Regrettably, I am missing more than one of the wines I enjoyed that night. With all the splendor of the seemingly endless plates of beautiful food, I grew a little distracted and stopped taking pictures of the bottles as they came and went. I suppose some of the bubbles from the R.H. Coutier had already gone to my head and I had the false confidence that I'd be able to remember the wines several days later. Wrong! However, I was sensible enough to snap a shot of the local tinto that we drank from Alicante: Beryna 2010, a blend of Monastrell, a popular Alicantinian grape, Tempranillo, Syrah, Merlot and Cabernet [refer to image | left]. While still being a young wine, it had a powerful, peppery aroma and deep color, the sort of red a matador would use to lure in a bull.

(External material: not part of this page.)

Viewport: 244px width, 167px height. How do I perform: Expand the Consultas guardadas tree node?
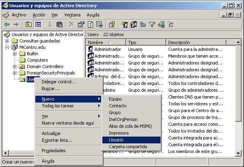7,41
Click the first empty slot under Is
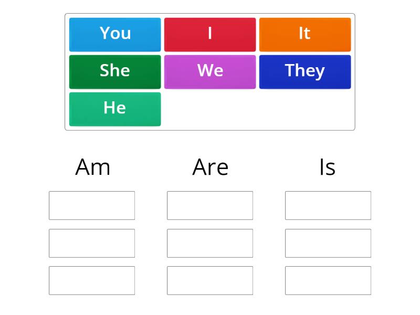 click(x=328, y=205)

Bulls and red are almost a Spanish cliché, but when I was served bull with a purée of alcachofas, artichokes, paired with the Beryna blend, the combination seemed transcendent instead of trite. While the almost bloody bull steak was a very liberal interpretation of al punto, the earthy, unctuous flavor was right on point. The steak revealed its bull-like virility while the buttery, fluttery artichoke possessed all the finesse of the matador.

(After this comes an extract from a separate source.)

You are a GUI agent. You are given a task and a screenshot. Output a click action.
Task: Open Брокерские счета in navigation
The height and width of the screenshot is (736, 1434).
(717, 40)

The dessert at Vinícolas looked as though it had hopped of the menu at Portland's Le Pigeon and sailed across the Atlantic. It was a chocolate-dipped mousse of foie-gras and hazelnut, served up with speculoos dust and micro-greens. If it had been served with a Pinot Noir, I might have believed I'd blinked my eyes, tapped my red slippers and been taken back home. But instead, we were drinking Port (from Portugal, not Portland) which was strong enough to hold it's own against the half-moon of foie, but still contributed to a dessert that was too heavy. I enjoy foie as much as the next hedonist, but I maintain that it behaves better as a starter than as a dessert. I was craving acidity and freshness after the bull and the one leaf of minor's lettuce couldn't stand up to the other rich ingredients that dominated the plate.

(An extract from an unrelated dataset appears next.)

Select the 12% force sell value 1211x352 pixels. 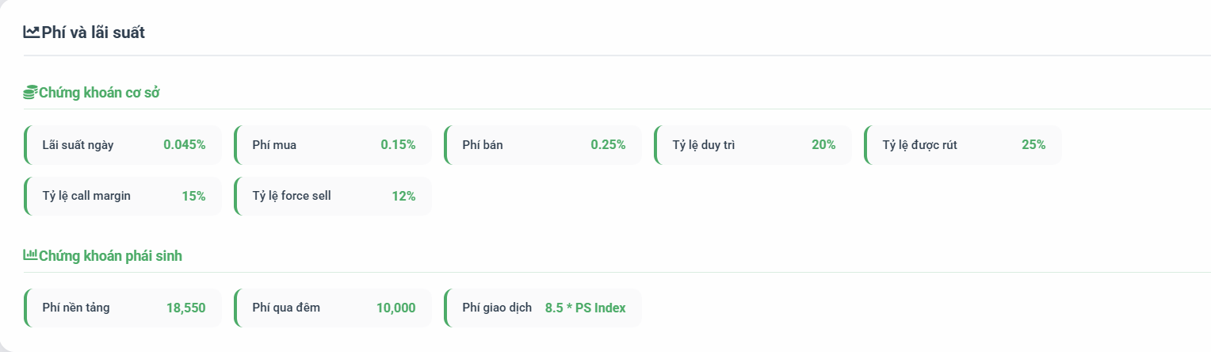403,196
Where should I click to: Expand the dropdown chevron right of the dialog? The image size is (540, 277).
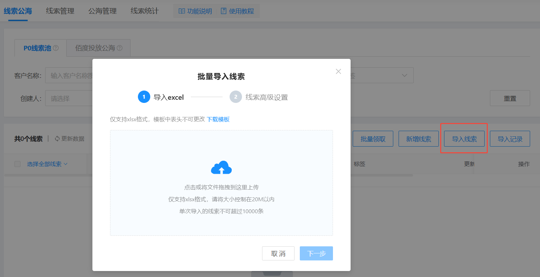pos(404,75)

Over dessert, I learned that Vinícolas the restaurant really began as an experiment after having had early success with the wine distribution business under the same name. To me the meal had seemed well-crafted, intentional and above-all, laborious, with each ingredient displayed with the precision and pride of an successful abstract artist. And yet, the restaurant was new and still in transition according to Quiles. How nice it would be if all my brainstorms and after-thoughts were as much of a success as Vinícolas.